Exercise directions:
Every line of the data below that holds the string "will" needs to be reported.

=== Task data ===

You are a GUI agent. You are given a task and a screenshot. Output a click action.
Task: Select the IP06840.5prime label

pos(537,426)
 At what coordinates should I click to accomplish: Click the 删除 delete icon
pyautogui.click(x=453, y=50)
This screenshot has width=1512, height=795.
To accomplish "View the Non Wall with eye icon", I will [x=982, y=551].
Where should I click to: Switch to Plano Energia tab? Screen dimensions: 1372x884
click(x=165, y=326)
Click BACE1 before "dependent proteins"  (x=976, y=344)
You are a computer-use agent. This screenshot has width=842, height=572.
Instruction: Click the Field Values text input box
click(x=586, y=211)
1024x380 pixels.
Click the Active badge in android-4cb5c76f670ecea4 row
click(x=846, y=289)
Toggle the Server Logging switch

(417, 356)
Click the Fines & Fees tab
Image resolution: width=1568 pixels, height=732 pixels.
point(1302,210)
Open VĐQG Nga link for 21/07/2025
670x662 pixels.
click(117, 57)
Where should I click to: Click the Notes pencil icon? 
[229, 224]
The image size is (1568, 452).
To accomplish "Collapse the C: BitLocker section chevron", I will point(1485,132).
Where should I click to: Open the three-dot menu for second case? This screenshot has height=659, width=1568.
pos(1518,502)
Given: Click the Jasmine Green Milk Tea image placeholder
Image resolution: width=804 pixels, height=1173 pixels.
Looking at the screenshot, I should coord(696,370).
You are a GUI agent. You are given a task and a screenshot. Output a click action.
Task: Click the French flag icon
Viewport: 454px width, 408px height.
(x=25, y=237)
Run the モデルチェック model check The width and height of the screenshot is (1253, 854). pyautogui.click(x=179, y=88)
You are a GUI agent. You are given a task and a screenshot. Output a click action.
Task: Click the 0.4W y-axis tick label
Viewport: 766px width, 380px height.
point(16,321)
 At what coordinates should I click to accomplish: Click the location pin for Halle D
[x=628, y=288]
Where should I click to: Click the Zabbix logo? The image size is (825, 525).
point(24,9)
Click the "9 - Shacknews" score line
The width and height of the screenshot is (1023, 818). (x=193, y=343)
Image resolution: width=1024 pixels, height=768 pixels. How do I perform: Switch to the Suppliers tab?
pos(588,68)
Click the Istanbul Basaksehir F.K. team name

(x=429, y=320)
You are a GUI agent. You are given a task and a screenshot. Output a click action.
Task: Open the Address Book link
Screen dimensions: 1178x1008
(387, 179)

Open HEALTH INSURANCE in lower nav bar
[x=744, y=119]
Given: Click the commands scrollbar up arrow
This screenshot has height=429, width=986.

===

Expected answer:
To accomplish "View the Non Wall with eye icon", I will [x=982, y=551].
To accomplish "Collapse the C: BitLocker section chevron", I will point(1485,132).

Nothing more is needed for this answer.